** Aufgabenstellung **
Nehmen Sie die unten stehende Besprechung der Wagner-Inszenierung am Stadttheater Nürnberg wieder auf und setzen Sie sie nach ihrem letzten Satz fort.

** Vorliegender Text **

========================================================================

Unpathethisch komödiantisch
Die Inszenierung am Stadttheater Nürnberg ist hinsichtlich ihrer bühnenbildlichen Umsetzung orientiert an einer Art Pop-Art-Ästhetik eines Roy Lichtenstein. Farbige, lichtdurchflutete Räume mit strukturellen Versatzstücken dieses Genre kennzeichnen die Räume. Das wirkt nicht aufgesetzt oder provokatorisch, dürfte aber für den traditionellen Geschmack nicht zwingend sein. Die Inszenierung betont das leicht Komödiantische, hat keine pathetische Deutungsschwere und stellt so einen Aspekt von Wagners Werkintention in den Mittelpunkt, die ja in der ambivalenten Geschichte des Werks nicht oft gegeben war.

========================================================================

** Quelldaten **
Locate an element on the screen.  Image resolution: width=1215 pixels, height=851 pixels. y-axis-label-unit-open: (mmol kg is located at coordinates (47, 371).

========================================================================

** Ergebnis **
Singschauspielerisch stelle ich eine gesamtensemblemäßig solide Umsetzung fest, in der auch markante Schwächen auszumachen sind. Herausragend ist die Gestaltung des Beckmesser durch Jochen Kupfer, eine hervorragende Leistung. Auch der Sachs von Albert Pesendorfer ist rollendeckend wie der David von Tilman Lichdi. Der Stolzing von Michael Putsch zeigt schon deutliche sängerische Schwächen, ist aber immer noch akzeptabel.
Marcos Bosch dirigiert mit einer malerisch betonten Note ohne dramatisch pathetische Schärfung.
Insgesamt eine durchaus empfehlenswerte Inszenierung, vorausgesetzt man kann das moderne Konzept in der bühnenbildlichen Umsetzung akzeptieren.
Anmerkungen:
Nachfolgende Anmerkungen erheben keinen Anpruch auf einen doktrinären Deutungsanspruch, der bei dem ambivalenten Weltanschauungskünstler Wagner unsinnig wäre. Sie fordern nur dazu auf, sich selbst auseinanderzusetzen in rationaler Weise.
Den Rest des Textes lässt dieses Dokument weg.